··· Material provided

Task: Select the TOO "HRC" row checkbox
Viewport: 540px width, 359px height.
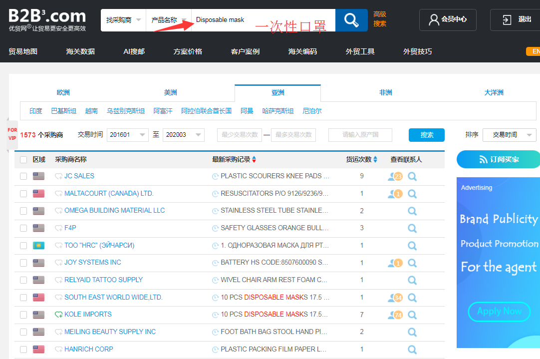Action: [23, 246]
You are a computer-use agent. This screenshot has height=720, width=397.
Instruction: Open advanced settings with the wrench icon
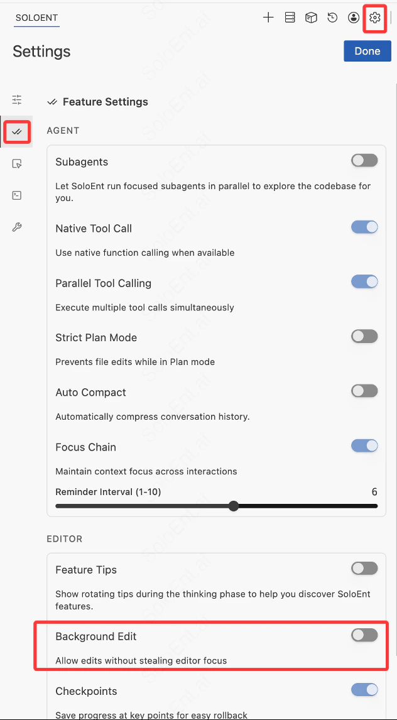coord(16,227)
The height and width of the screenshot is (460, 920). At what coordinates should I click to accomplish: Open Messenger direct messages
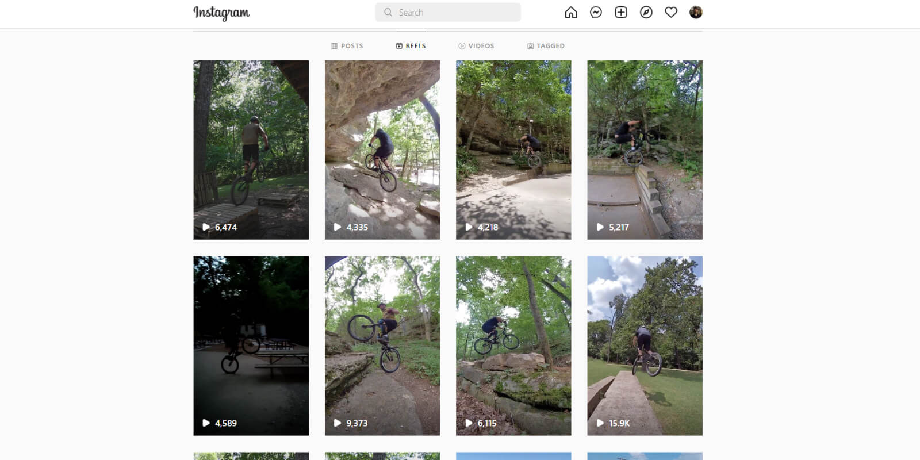click(x=596, y=13)
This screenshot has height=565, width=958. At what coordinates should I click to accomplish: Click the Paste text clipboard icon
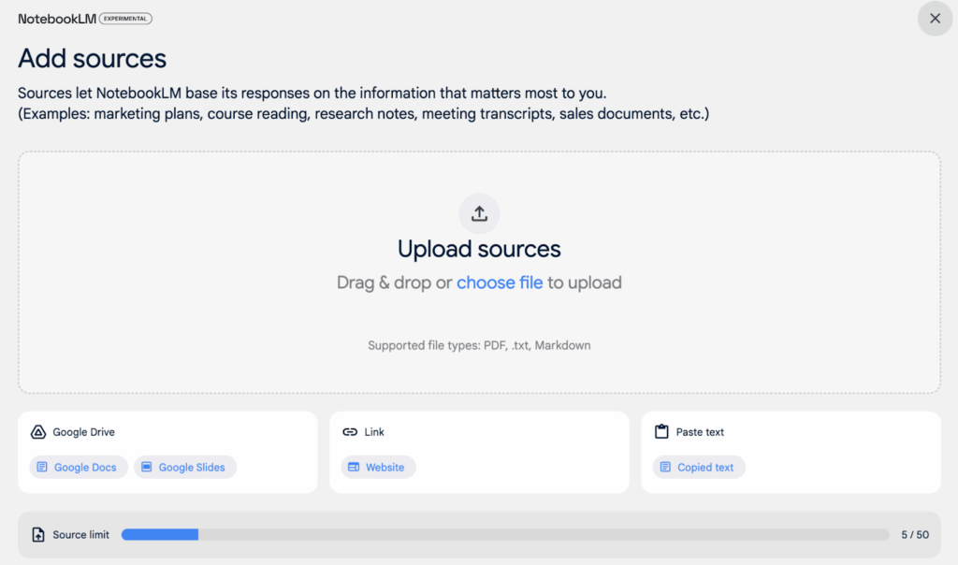pyautogui.click(x=661, y=432)
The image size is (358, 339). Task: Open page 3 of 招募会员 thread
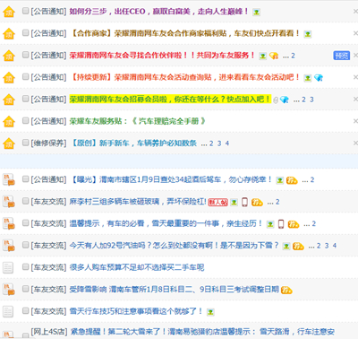[x=311, y=100]
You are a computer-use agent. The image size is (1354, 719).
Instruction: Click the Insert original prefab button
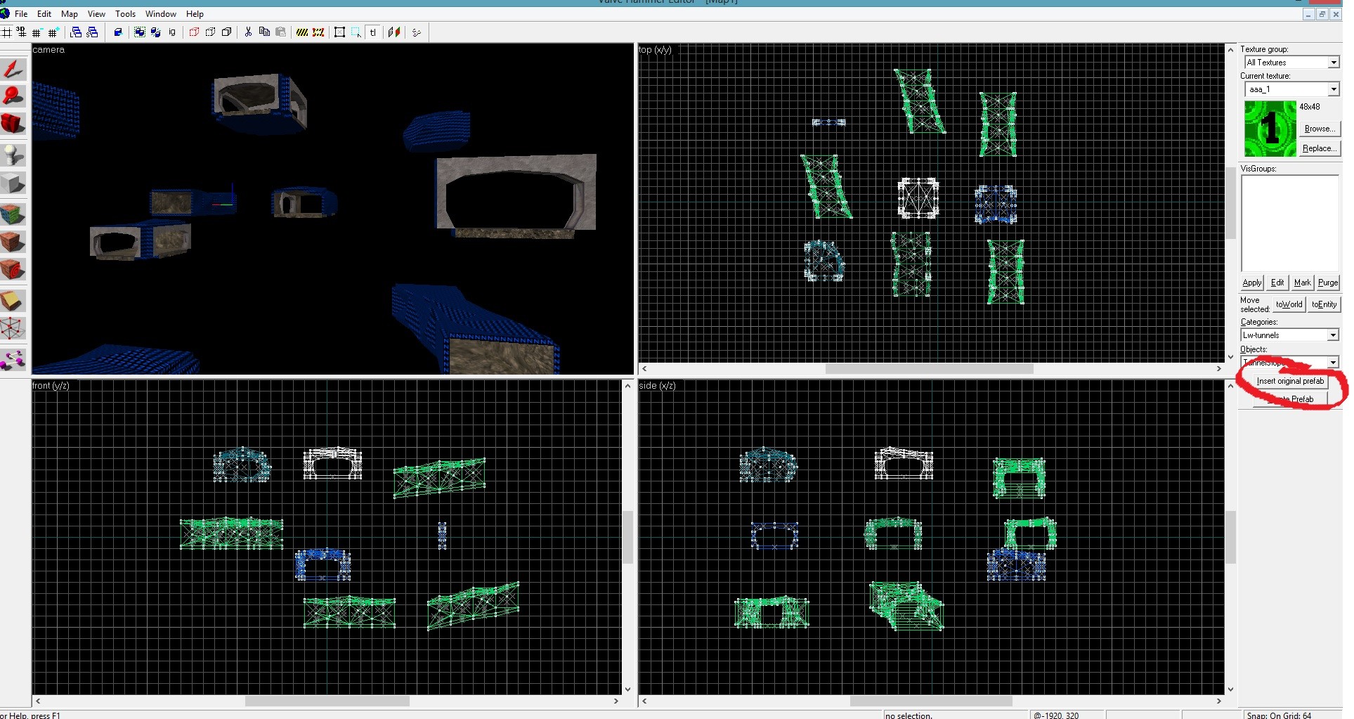coord(1290,381)
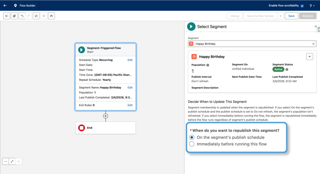Expand the Happy Birthday segment card dropdown
This screenshot has width=320, height=174.
309,56
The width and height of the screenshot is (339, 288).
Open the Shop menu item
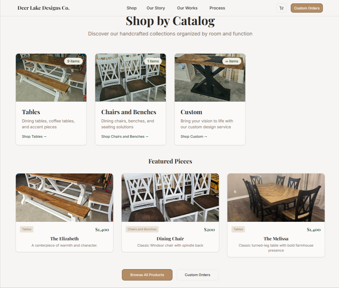point(132,8)
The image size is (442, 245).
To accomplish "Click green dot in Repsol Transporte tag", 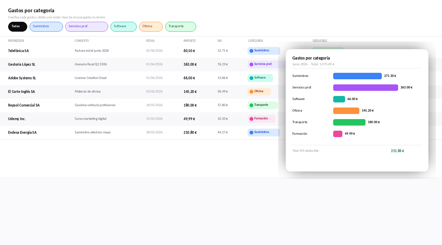I will pyautogui.click(x=251, y=105).
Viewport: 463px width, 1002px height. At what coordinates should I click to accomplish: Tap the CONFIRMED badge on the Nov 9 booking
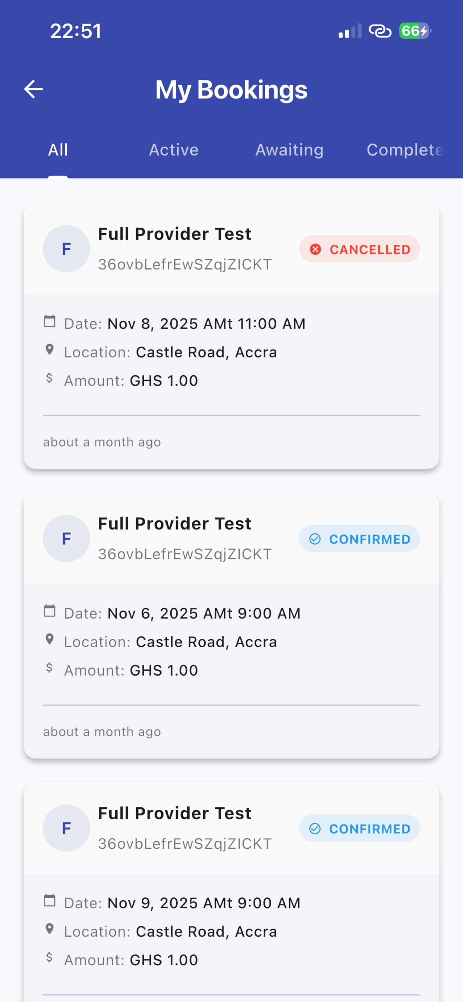pyautogui.click(x=359, y=829)
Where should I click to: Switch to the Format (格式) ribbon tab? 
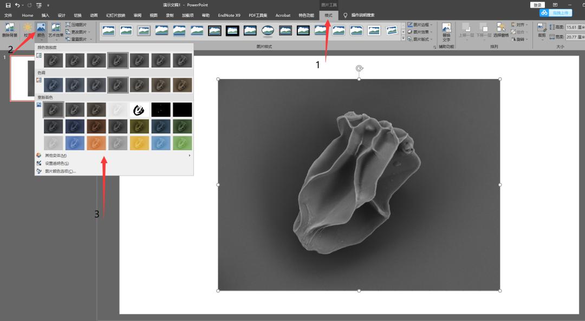click(328, 15)
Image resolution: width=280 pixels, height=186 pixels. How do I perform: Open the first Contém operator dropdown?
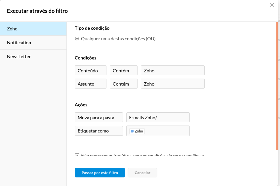coord(124,70)
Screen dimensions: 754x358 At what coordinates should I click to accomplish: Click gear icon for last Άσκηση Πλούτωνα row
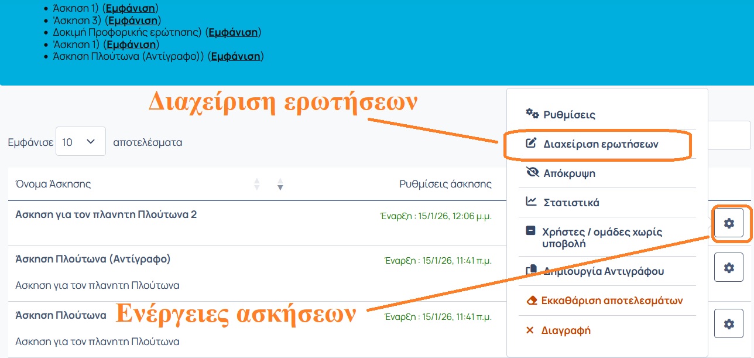728,323
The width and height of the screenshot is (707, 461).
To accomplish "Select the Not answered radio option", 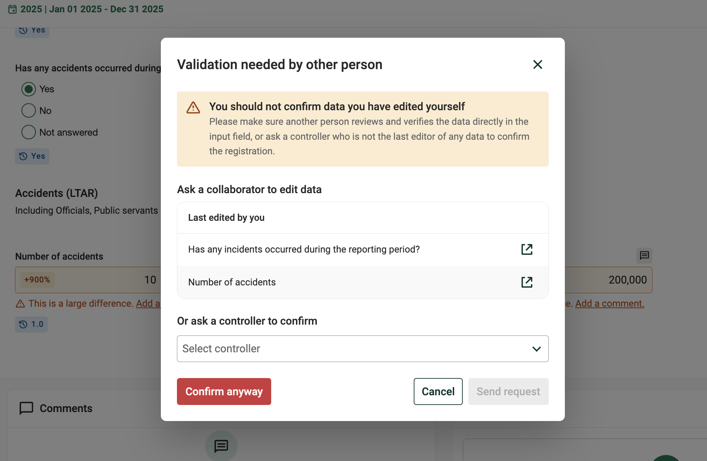I will [28, 132].
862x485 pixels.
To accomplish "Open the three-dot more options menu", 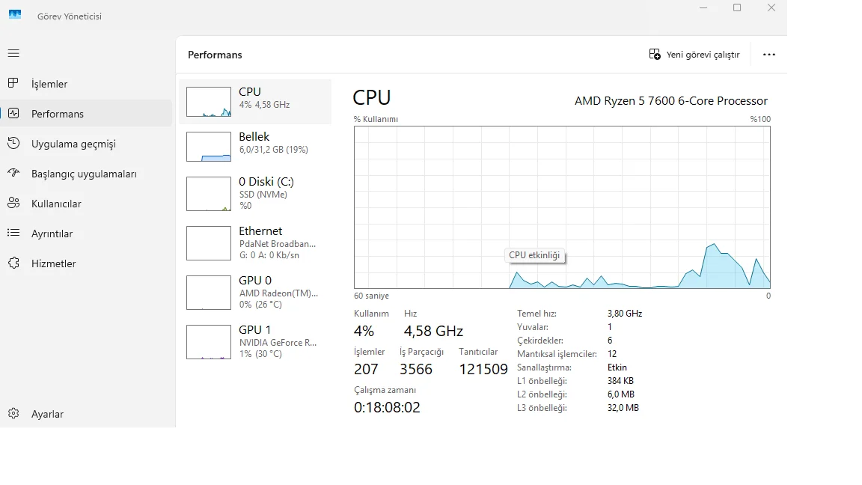I will (x=768, y=55).

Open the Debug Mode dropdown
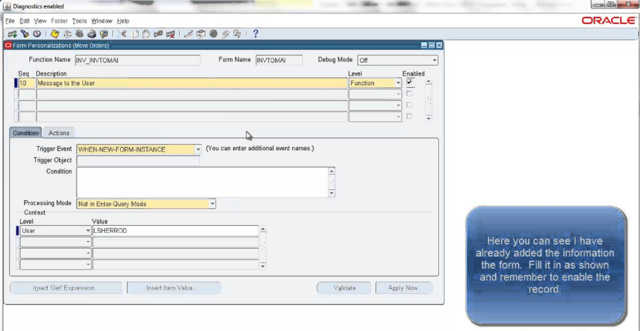tap(433, 60)
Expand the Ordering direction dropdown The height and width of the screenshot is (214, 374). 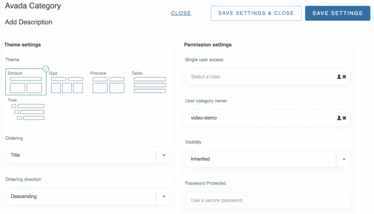coord(88,197)
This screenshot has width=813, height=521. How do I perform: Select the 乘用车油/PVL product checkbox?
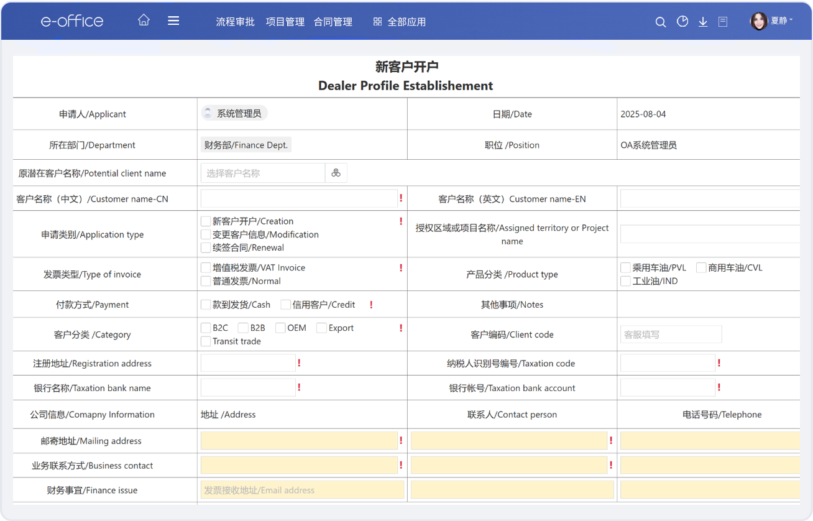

······

Go through the listing above and return every line where the word "checkbox" occurs.

Task: Select the TOO "HRC" row checkbox
This screenshot has width=813, height=521. How do I perform: Select the 乘用车油/PVL product checkbox?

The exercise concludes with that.